_WRITTEN EXERCISE_
Revise the entries from the line containing "The image size is (606, 333)." through the end of the entries, changing "current" to "displayed" and leaving everything else as it is. Omit the pictures from your answer.

_PROVIDED INFORMATION_
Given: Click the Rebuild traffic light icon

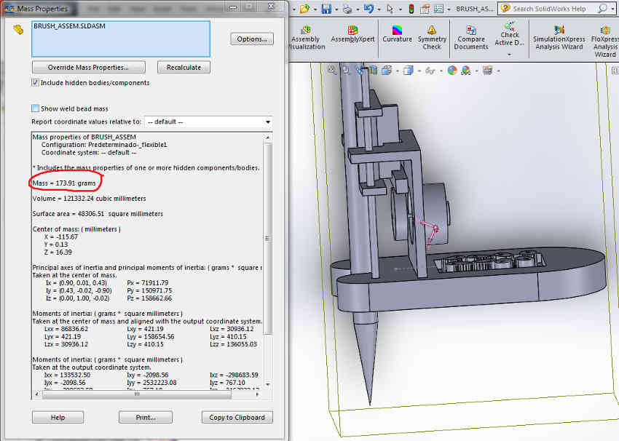Looking at the screenshot, I should click(x=411, y=9).
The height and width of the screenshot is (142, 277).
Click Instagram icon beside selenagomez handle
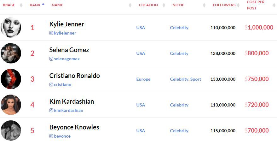51,59
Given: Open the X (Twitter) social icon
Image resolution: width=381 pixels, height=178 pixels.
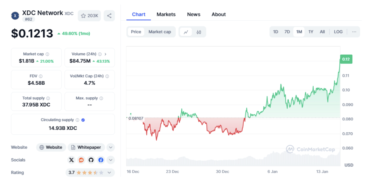Looking at the screenshot, I should click(x=71, y=160).
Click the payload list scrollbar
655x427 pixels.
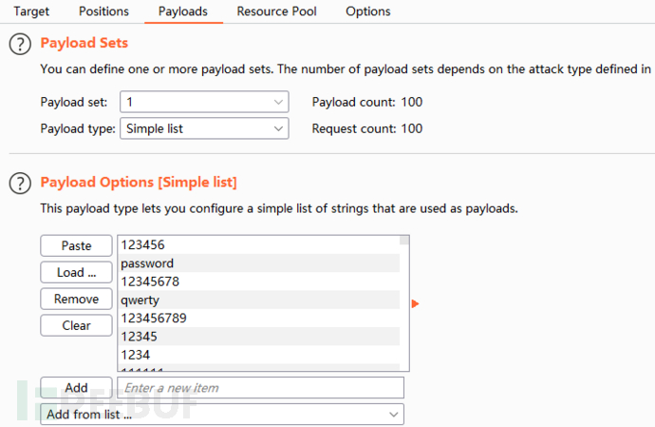tap(404, 304)
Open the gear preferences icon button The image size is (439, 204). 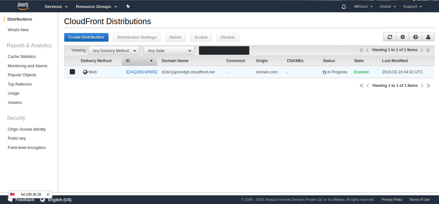[402, 37]
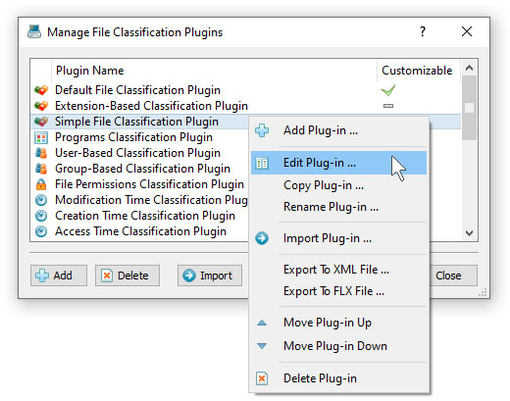510x401 pixels.
Task: Click the Access Time plugin clock icon
Action: click(x=41, y=231)
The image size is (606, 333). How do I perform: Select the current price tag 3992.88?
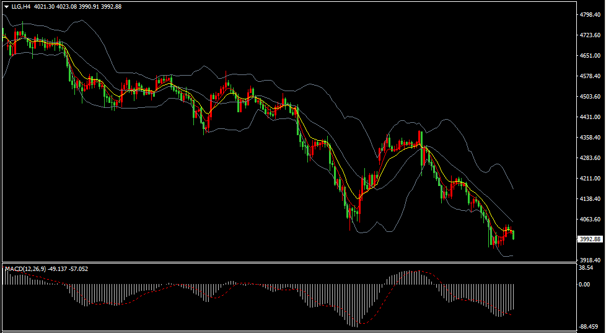591,239
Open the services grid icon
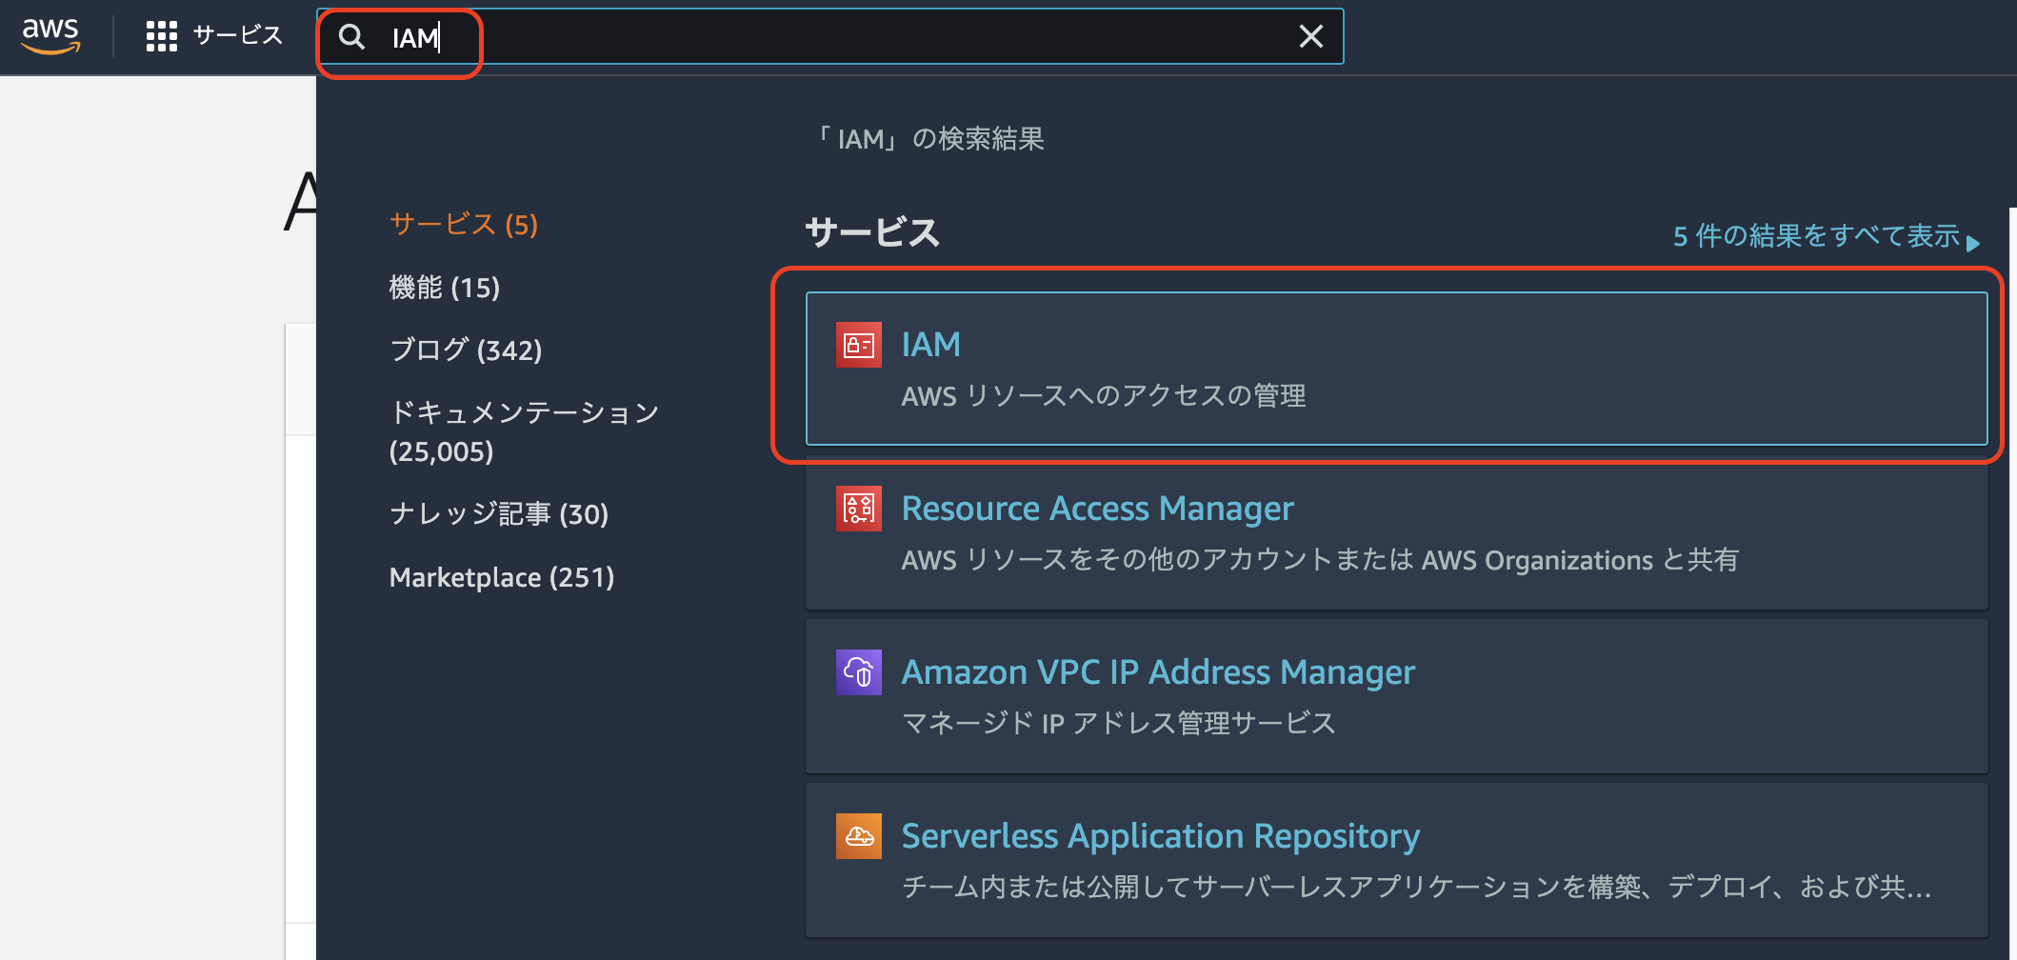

_EXERCISE OUTPUT_
The image size is (606, 333). How do I perform: Select the displayed price tag 3992.88?
591,239
Open the services grid icon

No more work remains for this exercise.